Czech inflation further accelerated in March and still surpasses the latest CNB forecast with yoy price growth reaching 2.6%. Today’s figures confirm that scrapping the floor last week was the right step as the acceleration was mainly due to the core element while growth in food and fuel prices eased. EUR/CZK initially reacted by appreciating 5 halers. The data about the share of the unemployed proved that finding a suitable labour force is an increasing problem.
The consumer price level did not change in March. While fuel and food prices recorded a mild decrease, core prices (according to our calculation) increased one tick despite negative seasonal effects. The seasonality is due to the end of the winter season, which translates into a decrease of prices in recreation. In a yoy comparison, core prices increased 2.3%, which is already 1pp higher than last September. Administered prices added 0.1% mom while yoy dynamics remain negative. Food prices were pushed down by the cheapening of vegetables, which only partly corrected the strong increase from the beginning of the year. Nevertheless, in a yoy comparison, food prices are still up 4.4%. Fuel prices added 0.5% mom in March, which followed the development of oil prices on the global market.
Today’s inflation reading once again surpassed the CNB’s February forecast, which predicted March inflation at 2.3%. The deviation thus widened to 0.3pp. Price dynamics thus surprised the CNB on the upside for the seventh consecutive month. This confirms the exit from the FX commitment was already a necessity. EUR/CZK appreciated 5 halers and hit 26.50, its strongest level since the exit. The strong reading strengthened the view of some investors that the time for rate hikes approaches. We still believe domestic inflationary pressures will not be as strong this year to make the hikes necessary.

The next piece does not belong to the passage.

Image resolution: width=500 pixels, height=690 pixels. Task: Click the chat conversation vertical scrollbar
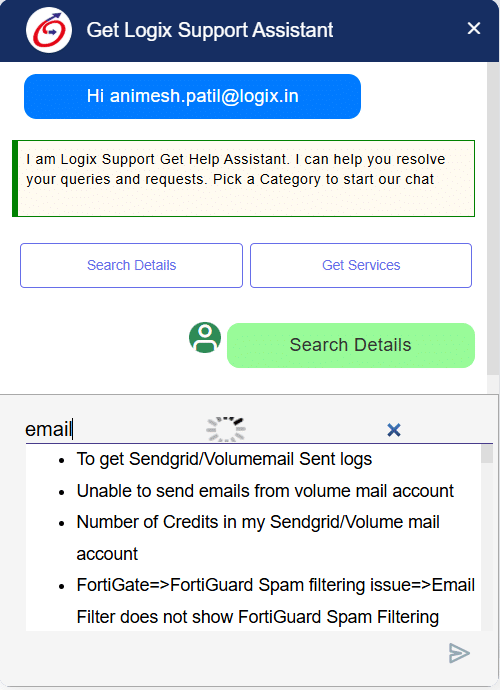point(493,219)
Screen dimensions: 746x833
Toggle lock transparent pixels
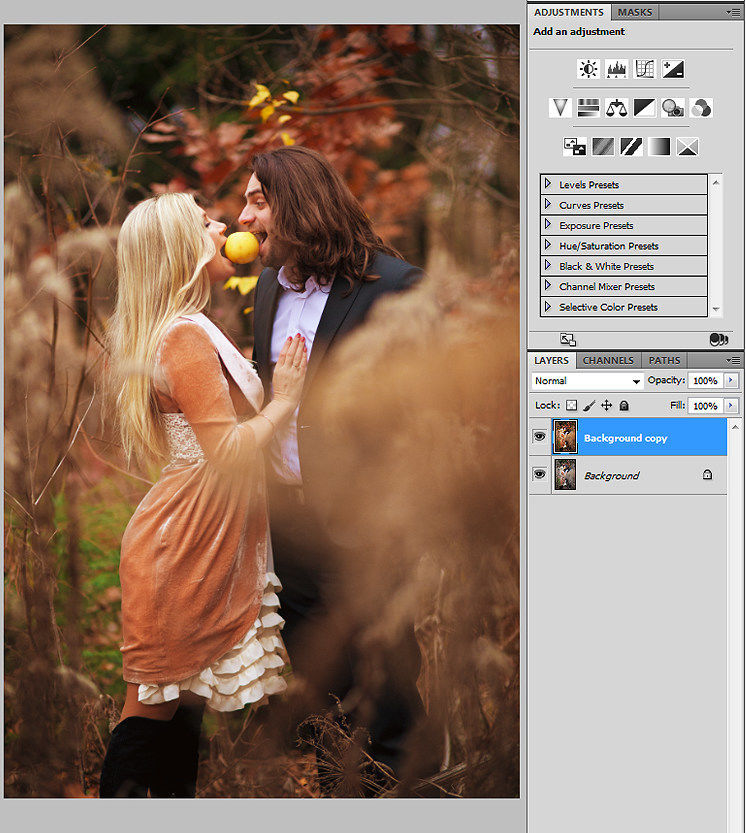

Inflation should start easing moderately in the coming months, yet it is set to remain above the 2% target throughout the whole year. The headline figure is helped by the statistical base effects as fuel prices were at their lowest last year. Food prices follow a very similar pattern. Yoy price growth in these two sectors will ease, and core inflation will become the main driver as it will be supported by accelerating wage growth and sound increases in consumption. Overall, we see growth in inflation as spread across the categories of the consumer basket, making it rather robust. The only drag on inflation is administered prices (mainly gas prices).
The number of unemployed decreased once again
The share of the unemployed surprised favourably in March as it cut another three ticks from February’s 5.1% to 4.8%. The seasonally adjusted measure dropped as well as it hit 4.5%, according to our calculation, which is the lowest level since the end of 2008. The number of open vacancies developed favourably, as well. In March, there were more than 151,000 vacancies, and after seasonal adjustment the number exceeded 154,000, which is the highest level since February 2008. The ratio of job seekers to vacancies declined to 2.4 (2.2 after seasonal adjustment) after 2.7 (2.3 after seasonal adjustment). This thus confirmed that the problem is not a lack of vacancies but rather finding the labour force to fill them.
We expect the share of the unemployed will continue decreasing even in the coming months. In June, it should reach its bottom at 4.1%. For the rest of the year, it will increase slightly due to seasonality. The lack of an available labour force together with sound economic growth will press on wage growth. The nominal wage is set to increase 4.6% this year. However, part of the growing purchasing power of households will be consumed by increasing inflation.